Dynex Power Announces Year End Results for 2005


Lincoln, England, May 1st, 2006 – Dynex Power Inc., a leading, high power semiconductor company, today announced results for the year ended December 31st, 2005.

Summary financial information for the twelve months ended December 31st, 2005 is as follows:

Canadian Dollars (000's)Dec. 31, 2005Dec. 31, 2004


Gross Margin2,9282,383

Net Loss(1,788)(5,382)

Common shares outstanding 1 - fully diluted26,949,65022,336,696

Earnings per share - fully diluted($0.07)($0.23)
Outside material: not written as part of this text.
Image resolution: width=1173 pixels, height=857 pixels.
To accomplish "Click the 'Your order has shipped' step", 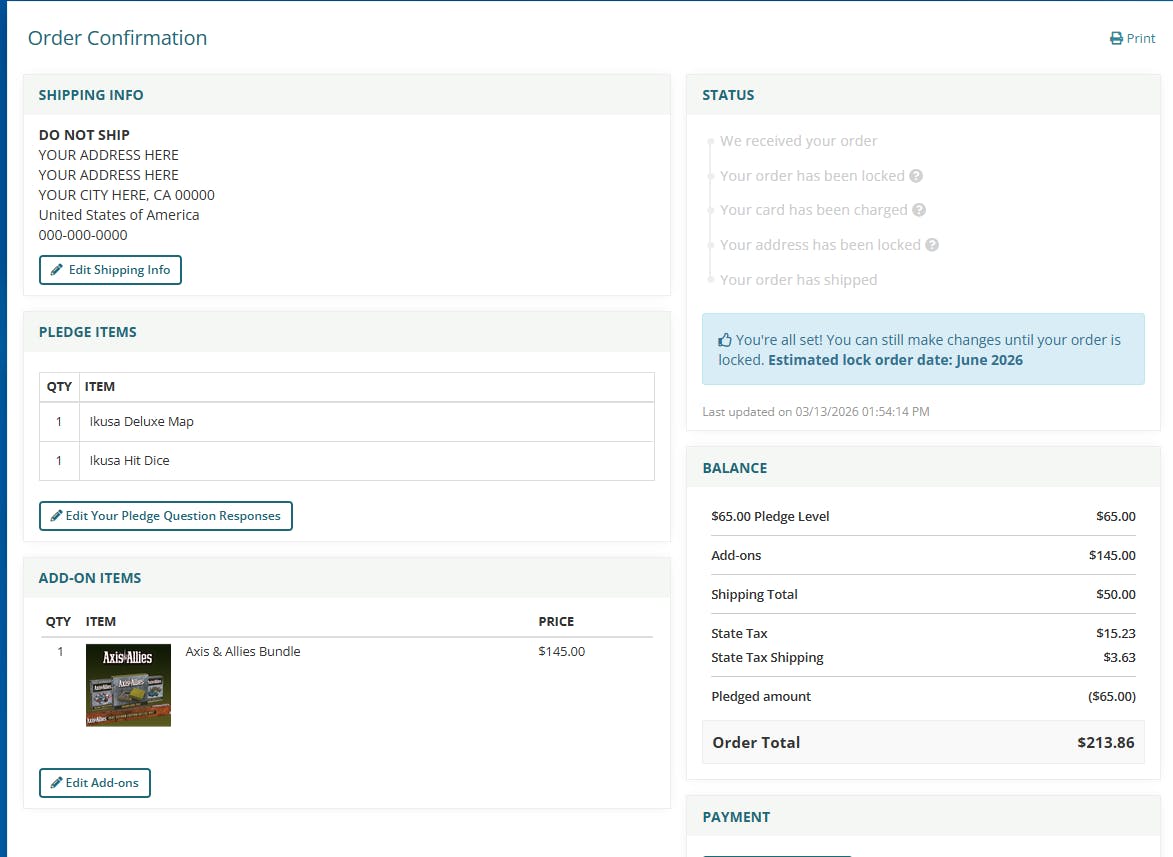I will [x=798, y=280].
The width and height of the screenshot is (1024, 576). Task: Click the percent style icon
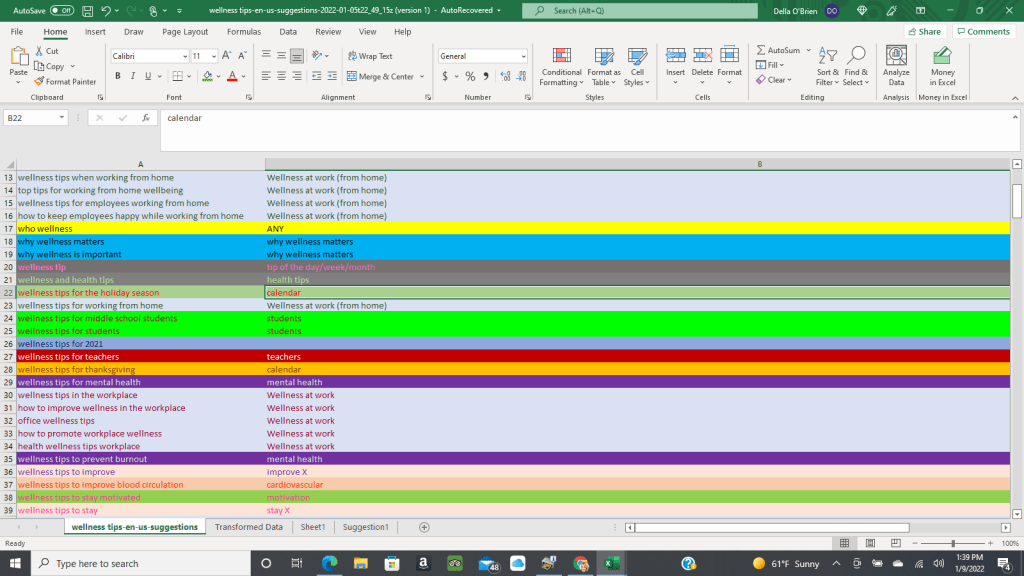pyautogui.click(x=470, y=76)
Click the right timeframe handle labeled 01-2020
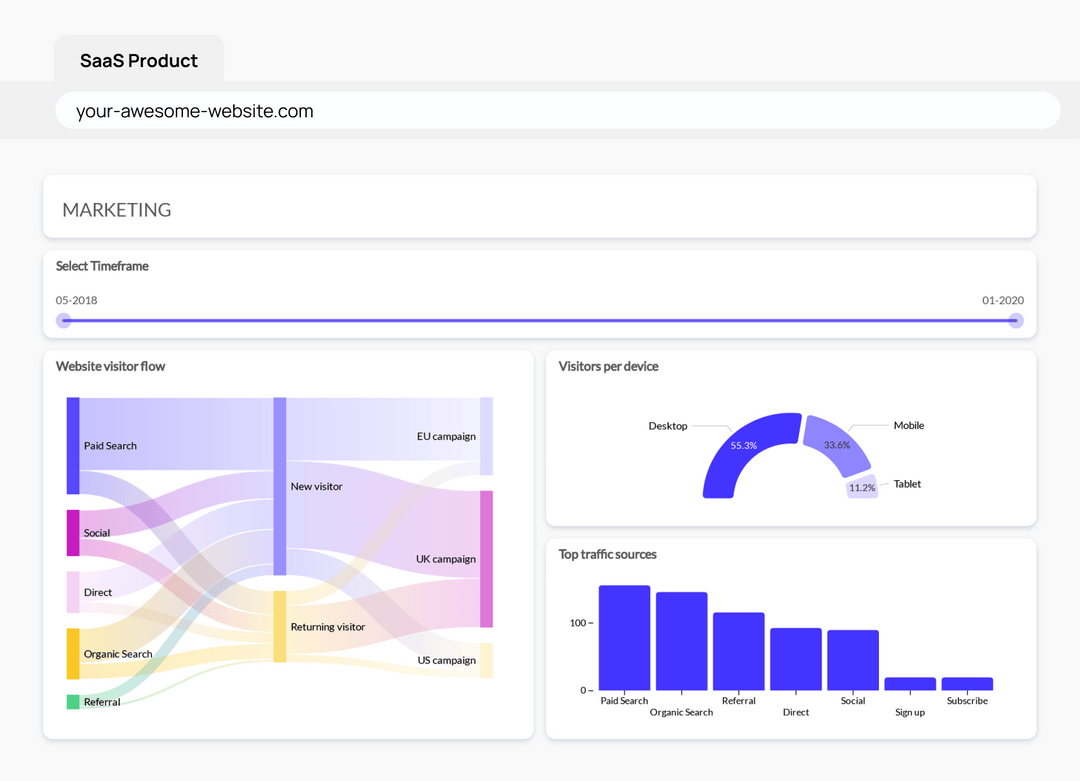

1 Weighted average for the period

The Company’s performance was significantly better during 2005. The improvement is masked by an apparent decline in revenue. On the surface, reported 2005 revenues were down by 5%. This resulted from two factors. The first and major factor was the negative impact on revenues from the serious tightness in liquidity the Company suffered from the third quarter of 2004 through the second quarter of 2005 that the Company has previously reported. This factor compressed revenue in the third and fourth quarters of 2004 and half way through the second quarter of 2005. The second factor affecting revenue was the negative impact of the foreign exchange translation of the Company’s earnings because of the strengthening Canadian dollar.

The gross margin of $2.9 million was an increase of 23% over 2004, continuing the improvement established in 2004. The Net Loss of $1.8 million was 67% lower than in 2004, again continuing a trend established in 2004. The Net Loss for the year disguises a strong and promising result, with the business reporting a lower loss in each of the first three quarters and a profit in the fourth quarter.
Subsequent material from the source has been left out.